If the road layout allows it, when the SHTF happens you could cause the road traffic to re-route along a different road that will not have them passing your property. Notice I said re-route. You do not want to disable vehicular traffic as then you will have your problem on foot and they will probably want to stop in to ask for help. Check out the possibility of dropping a few trees in the roadway at an intersection that will cause traffic to flow in a desired alternate direction. Remember, leave the trees down but anchored to their base. Do not cut all the way through. If sufficient trees exist, drop one first from one side and then one from the other side, again and again with the tops of the trees facing the flow of traffic to be re-directed. This type of field expedient engineering is called an abatis.


----------



## MI.oldguy

What Tango said,blackberries.we had some on our fence when we lived in WA.state.NOBODY ever came over fences in our neighborhood.when the usual idiot was being chased by Leo's,they would try to jump over the fences!.then they would send in the dogs!.those fools came out looking like hash.plus, they were good pie material,the berries that is.


----------



## Dalarast

Now I want blackberry cobbler.......


----------



## Maine-Marine

is it a main road, a county road, a back road??? how many cars per hour....

is there a place to cut a tree down that would reroute cars...


----------



## Kahlan

Maine-Marine said:


> is it a main road, a county road, a back road??? how many cars per hour....
> 
> is there a place to cut a tree down that would reroute cars...


Good questions! I guess it would be considered a country road but still a fair amount of traffic from the locals. I've never actually counted the cars but I'd guess half a dozen an hour maybe if I had to guess. I need to research further about the trees. None that are near my house are close enough to the road that they would block it at all. But perhaps a little further down the road there may be some. I really need to start being more observant and paying attention to things like that!


----------



## Prepadoodle

I would suggest you extend your thinking. If possible, get with those around you and plan for coordinated concentric rings of mutual protection. The idea here is to stop mauraders before they get to your property. This wouldn't be all that easy to do, but worth looking into. The local church, gun shop, range, or any clubs might be good places to meet like-minded people.

Gotta have at least one big dog... you just gotta!

I'm a big fan of limiting avenues of approach by planting stuff people can't or don't want to crawl through. Hedges, roses, or anything picky would work.
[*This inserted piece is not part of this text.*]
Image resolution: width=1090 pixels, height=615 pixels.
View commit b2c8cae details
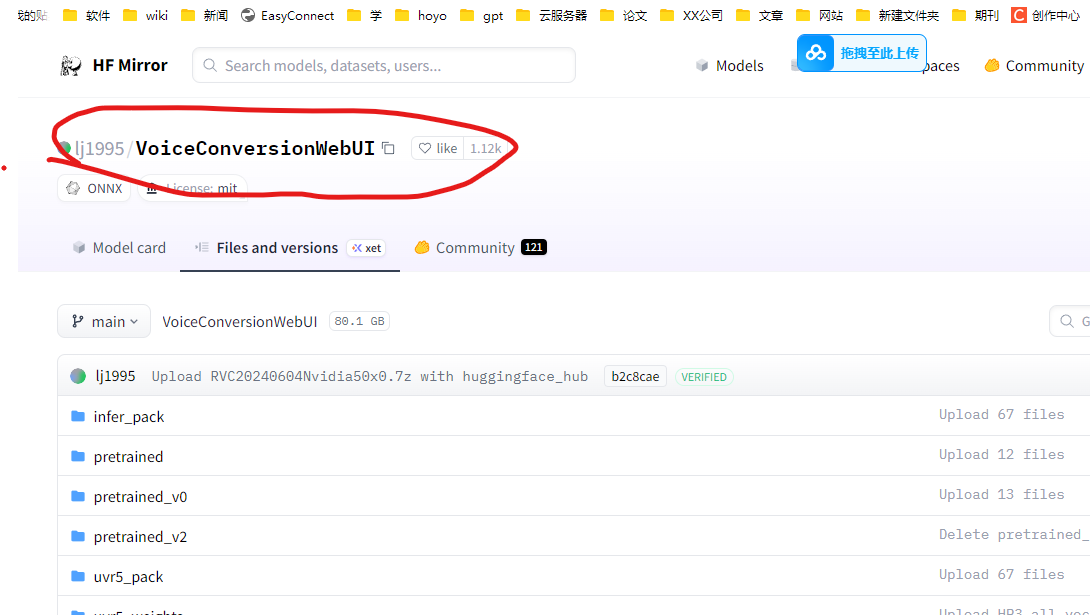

You could also plant stuff that blocks lines of sight. If they can't see you, you are less of a target.

You might also consider what I call, "nudging." People tend to take the easiest path. You could, for example, simply make a sign that says, "Food, Water, Shelter, 3 miles" with an arrow pointing down the road. Rather than fight you for your stuff, most people would head on down the road towards the promise of free stuff. Yeah, those taking this "easy" route won't be happy when they get 3 miles down the road and find nothing, but they won't blame you and they probably won't trek back 3 miles just to bitch to you about it. Keep them moving towards what they perceive as greener pastures and you eliminate the need to confront them.


----------



## hawgrider

Kahlan said:


> I live on 3 acres just outside of a small town with a population of less than 6k, almost 33k in the county though. My house sits in the front of my acres right on the road. My 3 acres are all pasture. Not a _single_ tree or anything to help block me from view. My garden, chickens, shed with my preps etc are all quite visible from the road.
> 
> This to me is going to make my house an ideal target for those migrating from the city when shtf. Not only do I have to worry about the people bugging out but I am surrounded on all sides by in-laws who I have a feeling will make their way to my doorstep to take advantage of my preps.
> 
> I am working on a strict budget so I can't just go out and build a fence etc. I am hoping to receive some advice on what I can do that won't require a lot of money and that I am physically able to do myself. Anything that is done I will have to do myself with no help so going out and chopping down trees or something to haul back to make a fence out of just isn't going to be a realistic option. I am sure I will be told to move and someday I hope to but right now I'm going to have to stick it out here.
> 
> Thanks!


Easy. Austrian pines. They grow fast!


----------



## Kahlan

Prepadoodle said:


> I would suggest you extend your thinking. If possible, get with those around you and plan for coordinated concentric rings of mutual protection. The idea here is to stop mauraders before they get to your property. This wouldn't be all that easy to do, but worth looking into. The local church, gun shop, range, or any clubs might be good places to meet like-minded people.
> 
> Gotta have at least one big dog... you just gotta!
> 
> I'm a big fan of limiting avenues of approach by planting stuff people can't or don't want to crawl through. Hedges, roses, or anything picky would work. You could also plant stuff that blocks lines of sight. If they can't see you, you are less of a target.
> 
> You might also consider what I call, "nudging." People tend to take the easiest path. You could, for example, simply make a sign that says, "Food, Water, Shelter, 3 miles" with an arrow pointing down the road. Rather than fight you for your stuff, most people would head on down the road towards the promise of free stuff. Yeah, those taking this "easy" route won't be happy when they get 3 miles down the road and find nothing, but they won't blame you and they probably won't trek back 3 miles just to bitch to you about it. Keep them moving towards what they perceive as greener pastures and you eliminate the need to confront them.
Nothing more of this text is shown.